(Brief): Look for the word "agent" in the material below. Copy each line that has it.

(Supplied entries):
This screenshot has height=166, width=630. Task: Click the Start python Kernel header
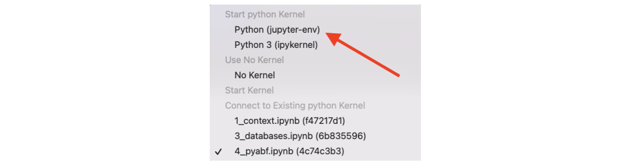tap(265, 14)
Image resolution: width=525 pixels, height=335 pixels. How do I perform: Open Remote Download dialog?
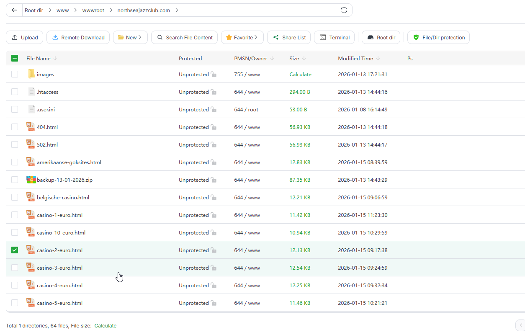[78, 37]
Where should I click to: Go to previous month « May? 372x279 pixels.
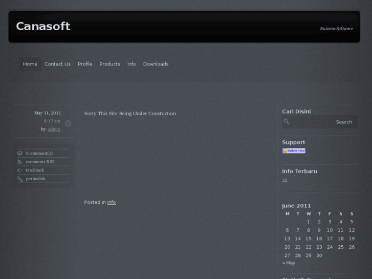coord(289,263)
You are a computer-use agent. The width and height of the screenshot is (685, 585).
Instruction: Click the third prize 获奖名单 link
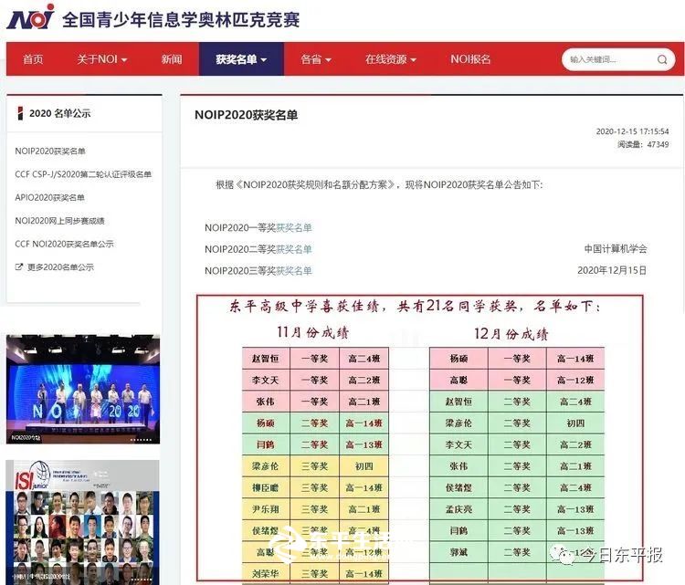pos(293,271)
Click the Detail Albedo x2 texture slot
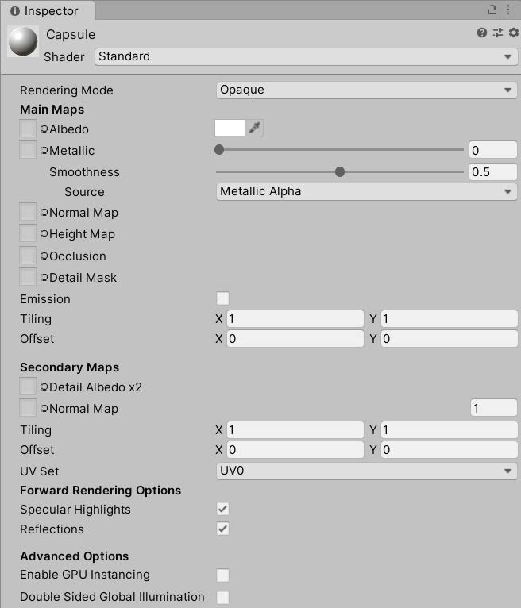Screen dimensions: 521x608 (28, 387)
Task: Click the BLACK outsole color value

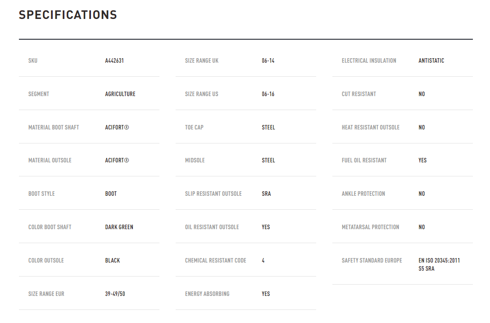Action: [x=113, y=260]
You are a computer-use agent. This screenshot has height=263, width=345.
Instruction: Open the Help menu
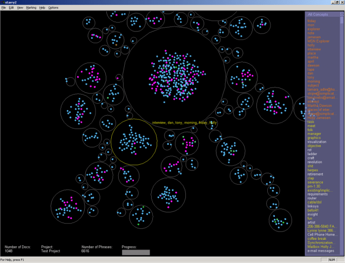(42, 8)
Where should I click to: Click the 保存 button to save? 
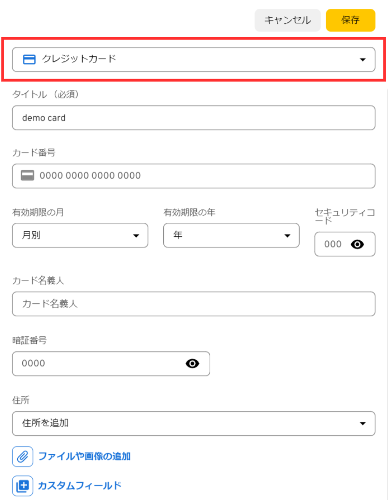(x=350, y=20)
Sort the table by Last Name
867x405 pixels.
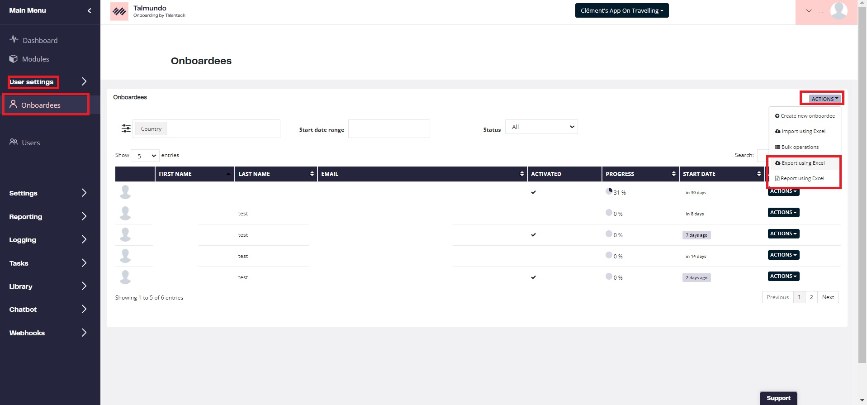coord(276,174)
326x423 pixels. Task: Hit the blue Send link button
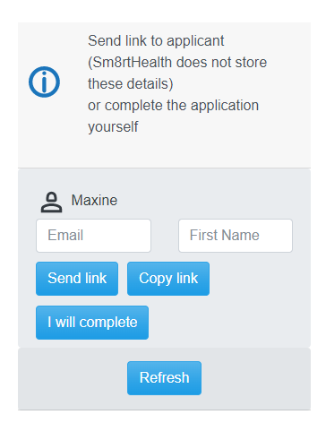point(77,279)
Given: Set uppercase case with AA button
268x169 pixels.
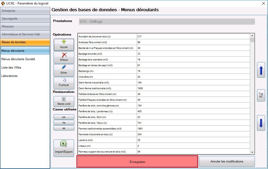Looking at the screenshot, I should (x=64, y=117).
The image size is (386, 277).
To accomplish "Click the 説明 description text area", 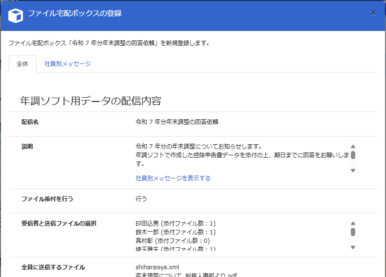I will coord(241,155).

(Task answer):
You are a computer-use agent. The width and height of the screenshot is (685, 585).
You are a computer-use agent. This screenshot has height=263, width=345.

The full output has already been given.